LA WATCHDOG--The unfunded liability for the Department of Water and Power’s retirement liabilities improved as a result of the 12.7% return on invested assets for the fiscal year ending June 30, 2016. As a result, the shortfall decreased from $2.8 billion (81% funded) to $1.8 billion (88% funded).
This liability includes not only the traditional pension plan ($1.34 billion – 89% funded), but the plan for Other Post Retirement Benefits ($435 million – 81% funded) which covers post-retirement medical benefits.
While a funded ratio of 88% may be a cause for celebration, especially when compared to the 70% ratio during the recession and the current 80% level for the City’s two pension plans, this level of funding must be considered in light of the bull market where the Dow Jones Industrial Average has more than tripled over the last eight years.
According many pension experts, the funding ratio after a raging bull market should be in the range of 120% so that the pension plan can withstand a recession and/or a down market and still be fully funded.
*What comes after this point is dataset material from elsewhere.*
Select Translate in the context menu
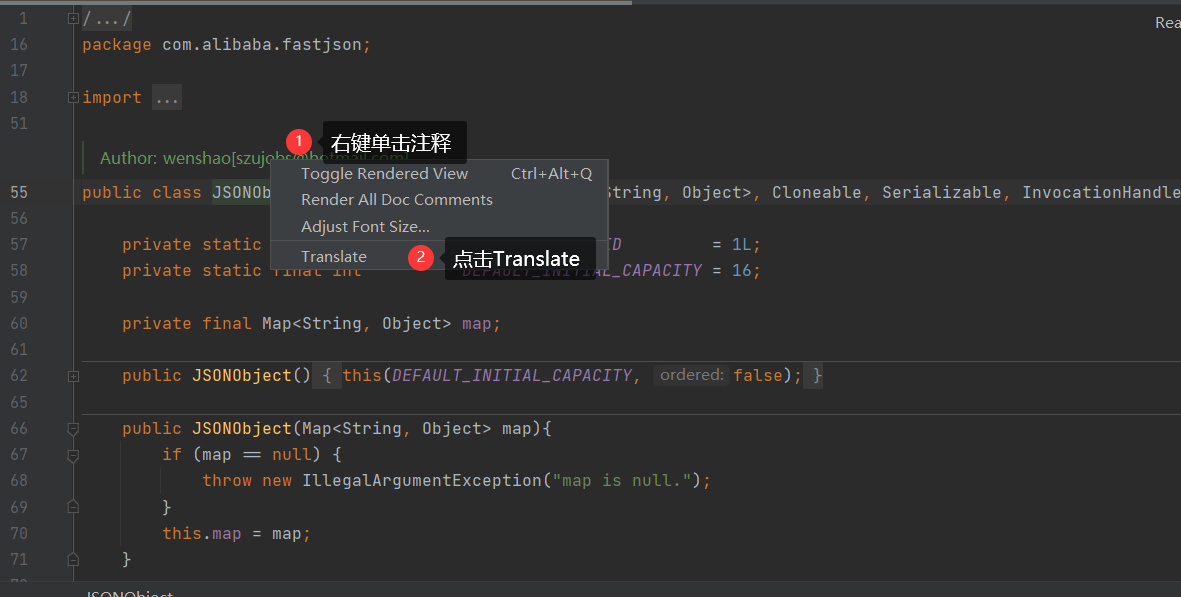This screenshot has height=597, width=1181. click(x=334, y=256)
Under the 120% scenario, DWP retirement plans are short an additional $3 billion, increasing the liability to $4.8 billion.
The unfunded liability would increase to $3.8 billion (78% funded) if a more realistic rate of 6¼% were used instead of the current overly optimistic rate of 7¼%. This is, however, a major improvement over last year’s $4.8 billion (71% funded) shortfall using the lower discount rate.
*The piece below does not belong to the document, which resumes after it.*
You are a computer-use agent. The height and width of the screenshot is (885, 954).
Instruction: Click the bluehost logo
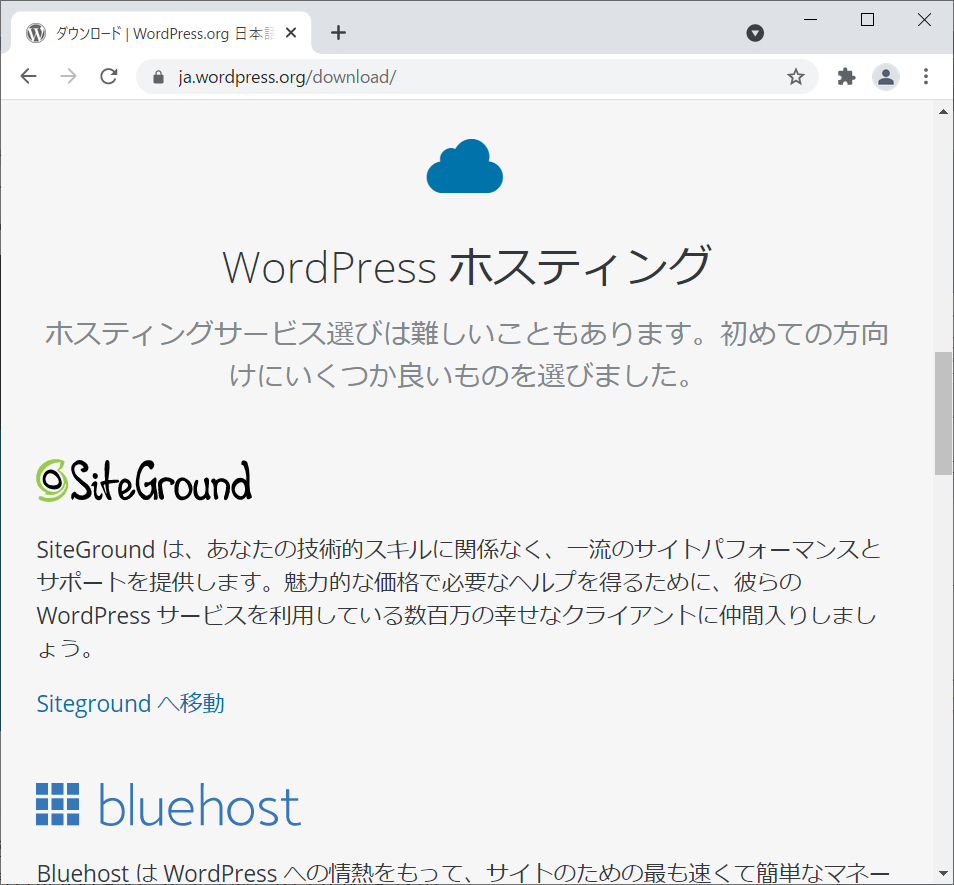[168, 805]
DWP and the leadership of its union, IBEW Local 18, have been more proactive than the City of Los Angeles in addressing the unfunded pension liability and the ever increasing annual required contributions.
In 2014, DWP created Tier 2 for employees hired after January 1, 2014. Under the new tier, employees will still be entitled to excellent benefits, though not as rich as the original plan,. The newbies will be required to contribute 10% of their compensation to the plan as opposed to 6% for existing employees. This results in a savings of $18 million this year for the Department and its Ratepayers.
DWP and the IBEW have also been leaders in the City by lowering its investment rate assumption. While this results in a higher unfunded pension liability and higher annual contributions by the Department, it addresses the issue as opposed to kicking the can down the road.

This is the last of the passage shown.